I saw that $f(x,y)=2x^4+y^2−3yx^2$ has a critical point at $(0,0)$ calculating the gradient of the function and equalizing to (0,0). if I study the behavior of the function at an environment of $(0,0)$ reducing the problem to a single-variable function using straights with the form $y=ax$ I have $f(x,ax)=2x^2+x^2a^2-3ax^3$ then $f'(0,0)=0$ and $f''(0,0)=4+2a^2>0$ so along any straight line that passes through the origin, f has a minimum at $(0,0)$ But if I study too the behavior of the function at an environment of $(0,0)$ reducing the problem to a single-variable function using parabolas with the form $y=ax^2$ namely: $f(x,ax^2)=2x^4+a^2x^4-3ax^4=x^~(2-3a+a^2)$ then, $f'(x,ax^2)=4x^3(2-3a+a^2)$ and $f'(0,0)=0$. Then, $f''(x,ax^2)=12x^2(2-3a+a^2)$ so $f''(0,0)=0$ given that $x^2>0$ for all $x$ pertaining to real numbers, $x≠0$ then: $i)$ if $a=-1, f''(x,-x^2)>0$ $ii)$ if $a=3/2, f''(x,3x^2/2)<0$ so by $i)$ and $ii)$ $(0,0)$ is a saddle point
So I don't know if $(0,0)$ is a minimum or saddle point.

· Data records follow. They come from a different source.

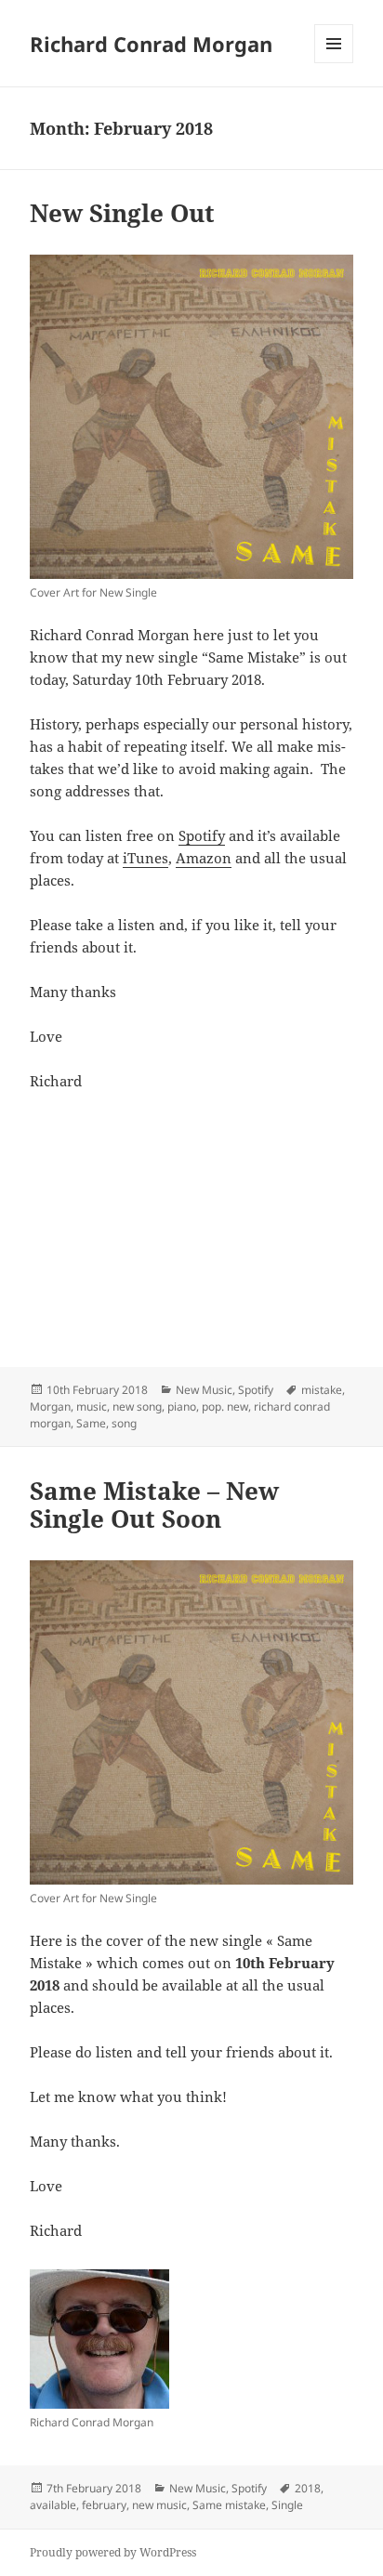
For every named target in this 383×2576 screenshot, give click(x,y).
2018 (308, 2488)
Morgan (50, 1406)
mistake (321, 1390)
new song (137, 1406)
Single (287, 2505)
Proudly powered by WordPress (113, 2552)
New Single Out (122, 213)
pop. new (225, 1406)
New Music (204, 1390)
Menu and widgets (334, 62)
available (53, 2505)
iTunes (145, 857)
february (104, 2505)
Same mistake (229, 2505)
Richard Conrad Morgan (151, 44)
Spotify (201, 835)
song (124, 1423)
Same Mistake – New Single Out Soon (154, 1504)
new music (159, 2505)
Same (91, 1423)
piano (181, 1406)
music (91, 1406)
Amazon (203, 857)
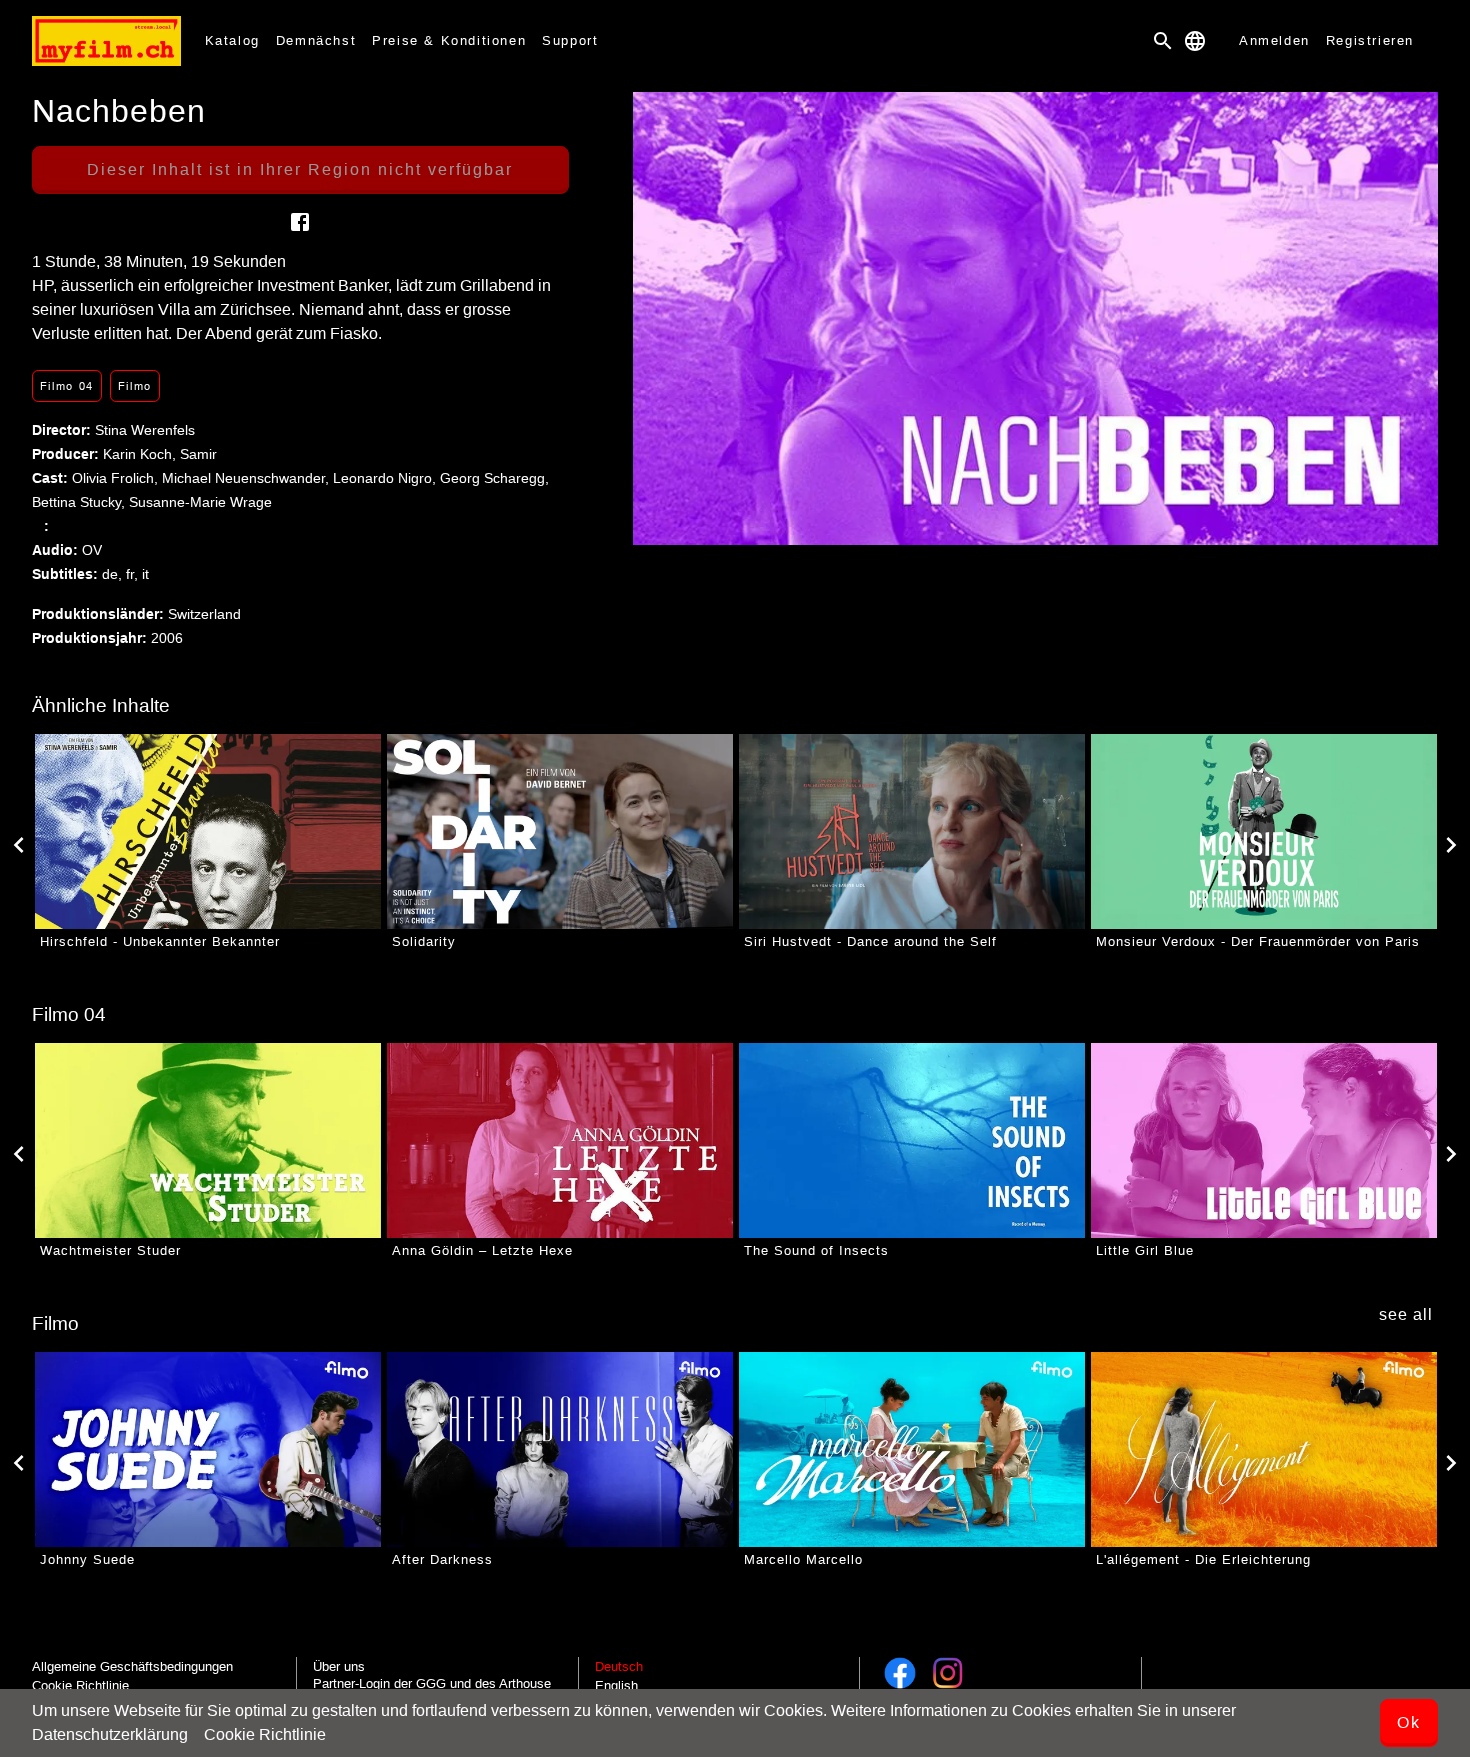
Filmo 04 (67, 386)
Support (570, 40)
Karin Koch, (141, 454)
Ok (1409, 1722)
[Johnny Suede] (208, 1449)
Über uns (339, 1666)
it (145, 574)
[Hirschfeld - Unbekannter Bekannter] (208, 831)
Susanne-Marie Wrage (200, 502)
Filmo (135, 386)
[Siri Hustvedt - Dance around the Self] (912, 831)
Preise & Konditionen (449, 40)
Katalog (232, 40)
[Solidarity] (560, 831)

[Answering the edited post]
Your analysis with the parabolas show correctly that $(0,0)$ is a saddle point.
Your situation shows precisely what we must be wary of when considering limits and local behaviour in more dimensions. Even if the point is a minimum along any straight line going through it, it can still be a saddle point, since we must consider all curves going trough the point. This is a very important thing to remember.
EDIT/NOTE: Usually, we would try to use the second partial derivative test (Hessian matrix) to determine the type of critical point. In this case, the test is inconclusive, so we have to get creative.